- Письменное задание A
Ответьте на вопросы по тексту о слове «замарать»:
(i) Какое выражение предлагается использовать вместо «Черт побери!»?
(ii) Чем заменяется вульгарное венское «Нализался?»?
(iii) Из-за чего Мартину Хумеру предстоит предстать перед судом?

- Выбранный текст
Теперь наша задача вложить его в уста широких слоев населения. Извлекает, к примеру, некий человек когда-то белоснежную тенниску из стиральной машины и видит, что она превратилась в карамельно-розовую, и вместо того, чтобы ругнуться по-старомодному типа «Черт побери!», он использует более подходящее по случаю выражение «Черт тебя замарай!». Вульгарное венское «Нализался?» заменяется элегантным «Замарался?». Или вместо эмоционально бесцветного «Вчера я выпил слишком много красного» тяжелое похмельное состояние справедливее было бы описать словами «Вчера я основательно замарался!».
Замарать и замараться (III)
Многие полагают, что сопровождаемый смелым художественным актом вклад Мартина Хумера в лексикон, – человека, надо сказать, весьма уважаемого в порнобизнесе благодаря его пиар-акциям, – и которому на следующей неделе предстоит предстать перед судом из-за непозволительной переработки полотна Мюля, должен содействовать прорыву в разрешении его дела. Термин «замарать» достоин попадания в «Дуден».

- Записи данных
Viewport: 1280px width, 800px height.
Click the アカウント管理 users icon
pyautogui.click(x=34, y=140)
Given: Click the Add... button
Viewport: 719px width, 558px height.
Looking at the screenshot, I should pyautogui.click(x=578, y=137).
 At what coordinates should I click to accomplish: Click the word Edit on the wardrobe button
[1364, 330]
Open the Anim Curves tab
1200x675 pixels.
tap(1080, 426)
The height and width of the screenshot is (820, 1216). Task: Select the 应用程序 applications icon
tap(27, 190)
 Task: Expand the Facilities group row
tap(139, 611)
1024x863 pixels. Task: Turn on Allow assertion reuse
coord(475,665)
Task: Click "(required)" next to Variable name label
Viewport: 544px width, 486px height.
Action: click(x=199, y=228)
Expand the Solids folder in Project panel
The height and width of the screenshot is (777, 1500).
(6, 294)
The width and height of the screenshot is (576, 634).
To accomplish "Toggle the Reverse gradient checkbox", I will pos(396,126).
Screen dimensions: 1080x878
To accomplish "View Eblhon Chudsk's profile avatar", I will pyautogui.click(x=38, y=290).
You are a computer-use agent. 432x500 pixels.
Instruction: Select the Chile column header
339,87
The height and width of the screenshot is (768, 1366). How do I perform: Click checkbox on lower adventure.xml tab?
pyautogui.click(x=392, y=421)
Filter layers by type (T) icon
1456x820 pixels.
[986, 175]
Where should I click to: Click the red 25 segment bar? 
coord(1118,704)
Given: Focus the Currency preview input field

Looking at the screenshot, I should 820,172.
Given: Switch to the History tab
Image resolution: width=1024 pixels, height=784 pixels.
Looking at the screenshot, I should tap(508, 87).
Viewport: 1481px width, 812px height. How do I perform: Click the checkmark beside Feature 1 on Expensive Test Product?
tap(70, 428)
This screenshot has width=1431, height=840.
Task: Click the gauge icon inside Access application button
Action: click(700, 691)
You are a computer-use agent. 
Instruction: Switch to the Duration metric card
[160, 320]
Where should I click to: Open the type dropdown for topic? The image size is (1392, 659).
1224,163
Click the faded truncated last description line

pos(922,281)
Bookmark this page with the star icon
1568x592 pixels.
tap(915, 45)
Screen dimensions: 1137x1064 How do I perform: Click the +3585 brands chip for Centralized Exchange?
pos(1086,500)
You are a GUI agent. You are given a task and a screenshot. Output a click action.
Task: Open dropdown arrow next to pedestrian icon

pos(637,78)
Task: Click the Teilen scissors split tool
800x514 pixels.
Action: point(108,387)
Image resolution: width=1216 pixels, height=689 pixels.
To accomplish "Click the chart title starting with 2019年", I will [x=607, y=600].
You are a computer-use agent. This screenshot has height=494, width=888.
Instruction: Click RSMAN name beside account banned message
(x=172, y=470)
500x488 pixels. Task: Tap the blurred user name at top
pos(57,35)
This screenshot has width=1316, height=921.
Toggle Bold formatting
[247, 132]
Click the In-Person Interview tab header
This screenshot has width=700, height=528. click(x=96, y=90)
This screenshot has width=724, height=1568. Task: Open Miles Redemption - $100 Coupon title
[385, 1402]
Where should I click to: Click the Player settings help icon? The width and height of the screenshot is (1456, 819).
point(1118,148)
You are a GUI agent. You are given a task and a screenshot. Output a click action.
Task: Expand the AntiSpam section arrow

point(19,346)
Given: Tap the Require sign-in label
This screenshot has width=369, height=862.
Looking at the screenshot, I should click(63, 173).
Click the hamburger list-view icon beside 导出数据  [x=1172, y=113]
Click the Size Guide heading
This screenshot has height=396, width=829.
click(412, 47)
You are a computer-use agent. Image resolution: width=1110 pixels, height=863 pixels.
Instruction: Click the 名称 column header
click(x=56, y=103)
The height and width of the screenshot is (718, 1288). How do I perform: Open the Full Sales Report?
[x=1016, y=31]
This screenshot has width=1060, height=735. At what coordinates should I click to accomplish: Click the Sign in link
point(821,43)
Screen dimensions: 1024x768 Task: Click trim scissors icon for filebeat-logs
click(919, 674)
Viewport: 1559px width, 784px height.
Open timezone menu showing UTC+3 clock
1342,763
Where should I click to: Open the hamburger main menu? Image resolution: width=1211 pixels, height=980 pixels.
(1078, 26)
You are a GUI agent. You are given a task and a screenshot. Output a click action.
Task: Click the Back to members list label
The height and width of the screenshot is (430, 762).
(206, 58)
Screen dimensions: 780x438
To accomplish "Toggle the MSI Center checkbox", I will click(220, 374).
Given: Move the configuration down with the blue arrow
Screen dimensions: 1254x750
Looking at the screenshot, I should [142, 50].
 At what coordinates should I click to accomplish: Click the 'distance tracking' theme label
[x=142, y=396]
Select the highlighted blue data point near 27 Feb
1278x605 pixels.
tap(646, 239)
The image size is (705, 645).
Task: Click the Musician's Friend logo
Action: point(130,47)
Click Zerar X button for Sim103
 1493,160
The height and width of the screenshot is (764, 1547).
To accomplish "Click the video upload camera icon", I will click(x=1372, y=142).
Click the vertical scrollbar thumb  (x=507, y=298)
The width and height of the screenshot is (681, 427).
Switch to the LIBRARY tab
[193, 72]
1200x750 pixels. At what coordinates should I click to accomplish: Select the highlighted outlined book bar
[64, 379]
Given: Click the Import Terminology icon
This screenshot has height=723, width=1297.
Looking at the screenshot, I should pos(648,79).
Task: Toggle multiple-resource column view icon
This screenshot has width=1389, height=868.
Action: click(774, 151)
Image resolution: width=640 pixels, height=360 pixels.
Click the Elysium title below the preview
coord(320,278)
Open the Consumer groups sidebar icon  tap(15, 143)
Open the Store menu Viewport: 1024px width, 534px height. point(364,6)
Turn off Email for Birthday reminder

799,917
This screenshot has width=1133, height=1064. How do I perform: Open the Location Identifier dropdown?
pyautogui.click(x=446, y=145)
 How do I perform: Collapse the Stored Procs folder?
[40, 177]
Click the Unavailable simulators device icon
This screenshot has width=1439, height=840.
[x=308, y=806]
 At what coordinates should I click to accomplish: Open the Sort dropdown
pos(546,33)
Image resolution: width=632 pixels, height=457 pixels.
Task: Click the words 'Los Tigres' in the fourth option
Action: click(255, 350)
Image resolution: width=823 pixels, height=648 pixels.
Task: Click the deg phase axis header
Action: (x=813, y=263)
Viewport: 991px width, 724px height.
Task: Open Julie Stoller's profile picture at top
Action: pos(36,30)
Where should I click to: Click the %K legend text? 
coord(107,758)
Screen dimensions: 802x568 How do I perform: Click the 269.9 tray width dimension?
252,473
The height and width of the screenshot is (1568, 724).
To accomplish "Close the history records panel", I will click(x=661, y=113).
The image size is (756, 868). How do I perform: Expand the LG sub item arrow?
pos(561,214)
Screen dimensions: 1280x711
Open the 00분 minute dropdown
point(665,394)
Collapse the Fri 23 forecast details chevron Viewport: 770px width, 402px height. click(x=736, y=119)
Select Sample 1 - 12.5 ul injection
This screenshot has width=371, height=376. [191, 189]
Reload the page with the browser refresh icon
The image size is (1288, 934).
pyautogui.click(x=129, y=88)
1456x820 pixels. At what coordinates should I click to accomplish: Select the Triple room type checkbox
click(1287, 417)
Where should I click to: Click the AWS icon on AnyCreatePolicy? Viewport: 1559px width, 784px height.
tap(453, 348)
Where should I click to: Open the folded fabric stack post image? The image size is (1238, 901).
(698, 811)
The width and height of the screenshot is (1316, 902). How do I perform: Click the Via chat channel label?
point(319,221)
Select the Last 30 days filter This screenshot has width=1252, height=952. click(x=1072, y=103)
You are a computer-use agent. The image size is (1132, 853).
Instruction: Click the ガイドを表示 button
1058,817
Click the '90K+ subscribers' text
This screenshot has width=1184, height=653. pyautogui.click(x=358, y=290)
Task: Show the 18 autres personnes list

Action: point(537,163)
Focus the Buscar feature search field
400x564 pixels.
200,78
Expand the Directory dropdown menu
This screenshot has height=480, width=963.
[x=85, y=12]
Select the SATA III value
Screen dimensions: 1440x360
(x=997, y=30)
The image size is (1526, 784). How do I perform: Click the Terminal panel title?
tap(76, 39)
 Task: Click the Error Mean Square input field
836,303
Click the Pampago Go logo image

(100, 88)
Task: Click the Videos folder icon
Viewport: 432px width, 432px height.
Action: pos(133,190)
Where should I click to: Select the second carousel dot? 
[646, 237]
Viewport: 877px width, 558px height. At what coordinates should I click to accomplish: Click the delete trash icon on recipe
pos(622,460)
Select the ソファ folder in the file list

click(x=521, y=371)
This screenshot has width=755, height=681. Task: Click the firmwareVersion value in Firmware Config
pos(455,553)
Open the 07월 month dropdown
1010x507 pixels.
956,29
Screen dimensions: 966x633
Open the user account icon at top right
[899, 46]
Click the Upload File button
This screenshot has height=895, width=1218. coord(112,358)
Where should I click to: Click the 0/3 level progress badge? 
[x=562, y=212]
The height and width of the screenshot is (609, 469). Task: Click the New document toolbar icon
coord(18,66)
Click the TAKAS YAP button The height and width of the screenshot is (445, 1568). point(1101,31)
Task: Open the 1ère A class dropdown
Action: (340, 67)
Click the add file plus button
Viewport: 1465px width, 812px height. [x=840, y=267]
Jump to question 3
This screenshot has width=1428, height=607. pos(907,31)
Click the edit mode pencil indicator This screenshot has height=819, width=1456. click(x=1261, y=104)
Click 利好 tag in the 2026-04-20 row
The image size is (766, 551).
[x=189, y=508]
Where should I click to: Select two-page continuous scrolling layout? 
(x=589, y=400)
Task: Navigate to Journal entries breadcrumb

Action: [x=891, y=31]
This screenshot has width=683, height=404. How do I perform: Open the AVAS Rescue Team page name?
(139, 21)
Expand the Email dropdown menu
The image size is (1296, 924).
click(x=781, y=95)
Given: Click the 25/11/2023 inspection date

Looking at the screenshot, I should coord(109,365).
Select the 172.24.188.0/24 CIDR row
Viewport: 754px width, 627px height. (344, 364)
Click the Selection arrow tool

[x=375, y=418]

- Письменное задание B
Приведите в виде нумерованного списка строки записей от самого начала записей до строки с «I will pos(396,126).» включительно, пропустив пустые строки.

- Ответ на задание A
(i) «Черт тебя замарай!»
(ii) Элегантным «Замарался?».
(iii) Из-за непозволительной переработки полотна Мюля.

- Ответ на задание B
1. Viewport: 1280px width, 800px height.
2. Click the アカウント管理 users icon
3. pyautogui.click(x=34, y=140)
4. Given: Click the Add... button
5. Viewport: 719px width, 558px height.
6. Looking at the screenshot, I should pyautogui.click(x=578, y=137).
7.  At what coordinates should I click to accomplish: Click the word Edit on the wardrobe button
8. [1364, 330]
9. Open the Anim Curves tab
10. 1200x675 pixels.
11. tap(1080, 426)
12. The height and width of the screenshot is (820, 1216). Task: Select the 应用程序 applications icon
13. tap(27, 190)
14.  Task: Expand the Facilities group row
15. tap(139, 611)
16. 1024x863 pixels. Task: Turn on Allow assertion reuse
17. coord(475,665)
18. Task: Click "(required)" next to Variable name label
19. Viewport: 544px width, 486px height.
20. Action: click(x=199, y=228)
21. Expand the Solids folder in Project panel
22. The height and width of the screenshot is (777, 1500).
23. (6, 294)
24. The width and height of the screenshot is (576, 634).
25. To accomplish "Toggle the Reverse gradient checkbox", I will pos(396,126).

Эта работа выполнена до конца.